**Task details:** Please repeat the records below exactly, starting at the line containing "Task: Uncheck the Directive Modify checkbox" and ending at the line containing "Open the beliebig".

**Record list:**
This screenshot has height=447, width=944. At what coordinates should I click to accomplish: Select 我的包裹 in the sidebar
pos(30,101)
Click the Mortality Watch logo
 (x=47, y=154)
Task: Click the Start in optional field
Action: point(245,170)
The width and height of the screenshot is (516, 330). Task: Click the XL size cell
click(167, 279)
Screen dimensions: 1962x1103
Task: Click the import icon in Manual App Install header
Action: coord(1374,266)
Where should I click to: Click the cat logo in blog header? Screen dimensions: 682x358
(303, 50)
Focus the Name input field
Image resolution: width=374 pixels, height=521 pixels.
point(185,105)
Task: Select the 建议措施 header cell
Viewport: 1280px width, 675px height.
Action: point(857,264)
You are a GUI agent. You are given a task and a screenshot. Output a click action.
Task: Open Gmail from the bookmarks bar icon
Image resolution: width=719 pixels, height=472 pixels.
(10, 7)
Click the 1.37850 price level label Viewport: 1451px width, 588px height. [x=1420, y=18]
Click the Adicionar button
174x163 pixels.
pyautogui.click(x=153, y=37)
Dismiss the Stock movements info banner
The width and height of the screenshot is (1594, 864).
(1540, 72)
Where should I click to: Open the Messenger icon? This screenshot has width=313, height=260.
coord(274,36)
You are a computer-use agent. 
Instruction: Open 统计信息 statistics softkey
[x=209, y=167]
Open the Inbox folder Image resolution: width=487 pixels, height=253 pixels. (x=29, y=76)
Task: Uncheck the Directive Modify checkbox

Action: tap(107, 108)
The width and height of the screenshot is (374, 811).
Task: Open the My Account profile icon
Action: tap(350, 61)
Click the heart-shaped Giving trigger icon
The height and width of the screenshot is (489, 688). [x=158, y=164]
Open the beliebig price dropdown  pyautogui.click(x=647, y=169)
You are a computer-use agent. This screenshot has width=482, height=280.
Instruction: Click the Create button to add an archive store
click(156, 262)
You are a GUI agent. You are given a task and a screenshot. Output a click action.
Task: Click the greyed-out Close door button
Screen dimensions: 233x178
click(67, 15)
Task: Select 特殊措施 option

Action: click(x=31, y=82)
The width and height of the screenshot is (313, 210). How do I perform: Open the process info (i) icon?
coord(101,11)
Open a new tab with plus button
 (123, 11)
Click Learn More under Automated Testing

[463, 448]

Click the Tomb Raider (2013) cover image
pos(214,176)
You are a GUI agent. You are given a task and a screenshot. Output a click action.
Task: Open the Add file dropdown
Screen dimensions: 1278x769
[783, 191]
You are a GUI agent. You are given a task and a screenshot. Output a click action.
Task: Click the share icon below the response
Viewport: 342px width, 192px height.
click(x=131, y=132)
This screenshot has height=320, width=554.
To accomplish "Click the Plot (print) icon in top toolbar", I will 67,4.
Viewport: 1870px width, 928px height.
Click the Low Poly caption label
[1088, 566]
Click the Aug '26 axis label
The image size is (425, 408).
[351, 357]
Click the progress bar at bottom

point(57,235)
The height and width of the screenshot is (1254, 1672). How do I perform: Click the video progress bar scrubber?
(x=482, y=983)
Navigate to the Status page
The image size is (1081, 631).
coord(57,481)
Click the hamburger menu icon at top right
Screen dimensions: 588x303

**Final result:**
Task: Uncheck the Directive Modify checkbox

Action: tap(107, 108)
The width and height of the screenshot is (374, 811).
Task: Open the My Account profile icon
Action: tap(350, 61)
Click the heart-shaped Giving trigger icon
The height and width of the screenshot is (489, 688). [x=158, y=164]
Open the beliebig price dropdown  pyautogui.click(x=647, y=169)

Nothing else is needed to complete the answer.